[Material for the task Boundary: Start]

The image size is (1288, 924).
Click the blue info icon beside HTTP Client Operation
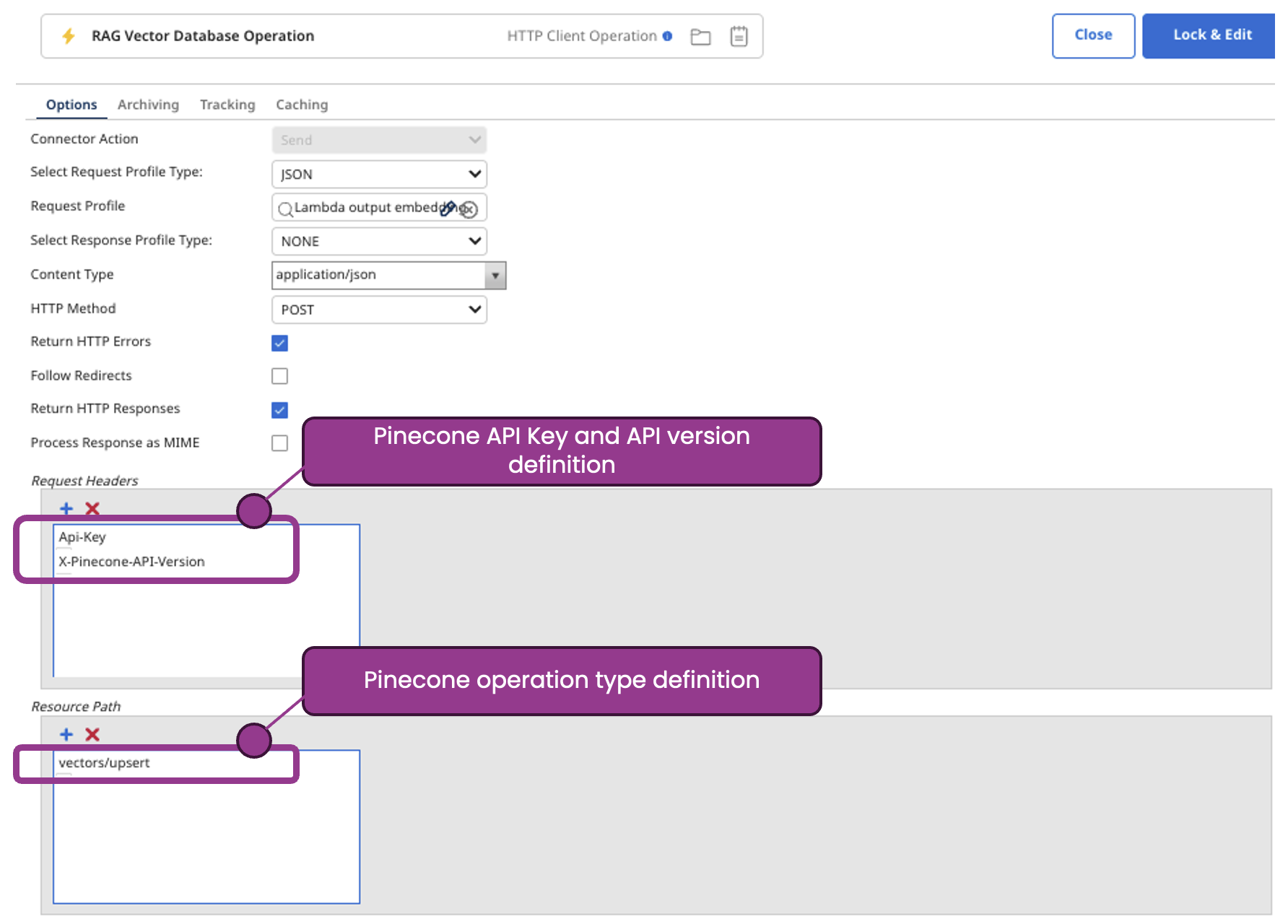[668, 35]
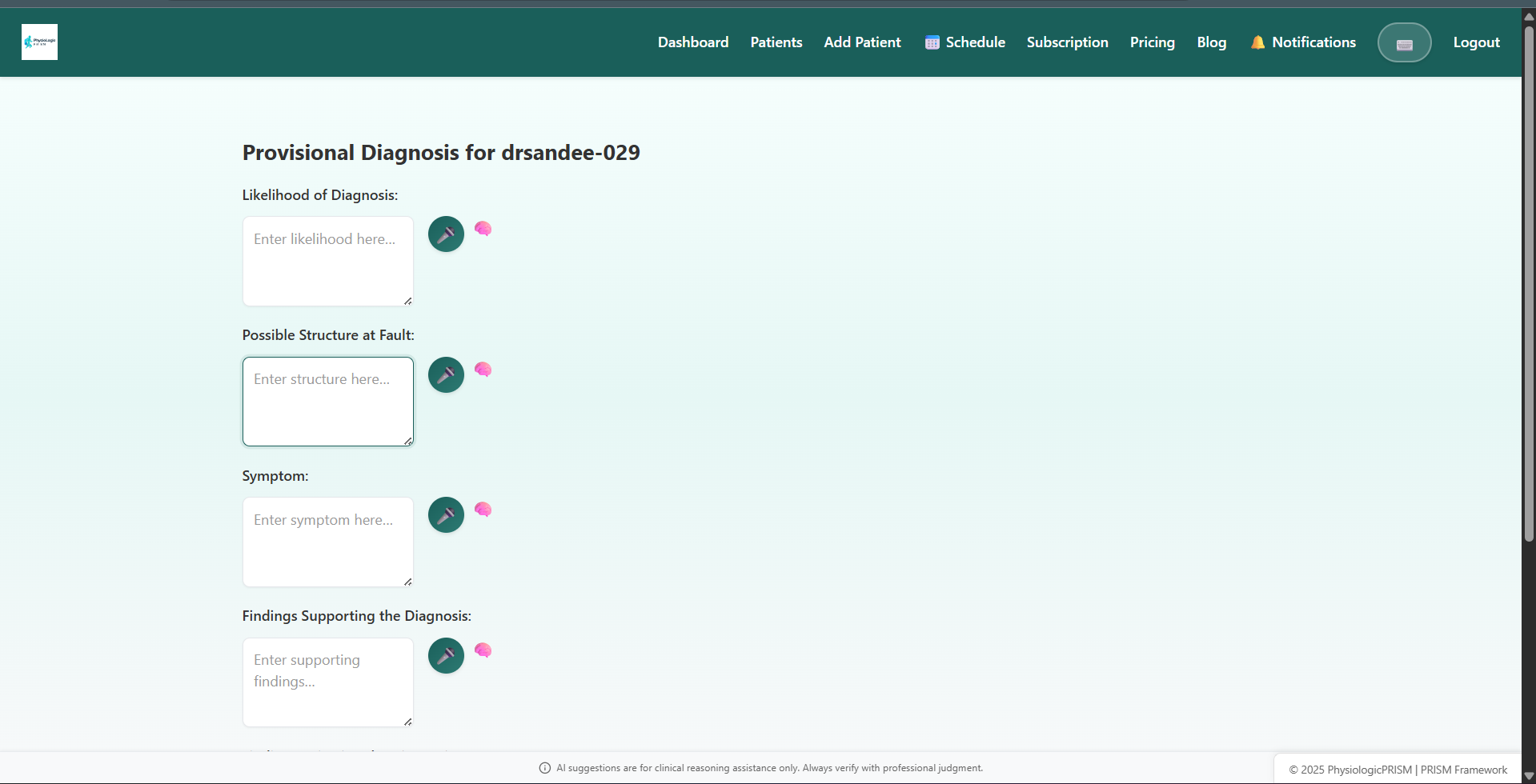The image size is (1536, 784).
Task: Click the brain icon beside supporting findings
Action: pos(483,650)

[Material for the task Boundary: End]

Only the lines from the one with "Click the blue" through the final line of the entries above are to be repeated, exactly as written and without pictures.

Click the blue info icon beside HTTP Client Operation
[668, 35]
The image size is (1536, 784).
Task: Click the brain icon beside supporting findings
Action: pos(483,650)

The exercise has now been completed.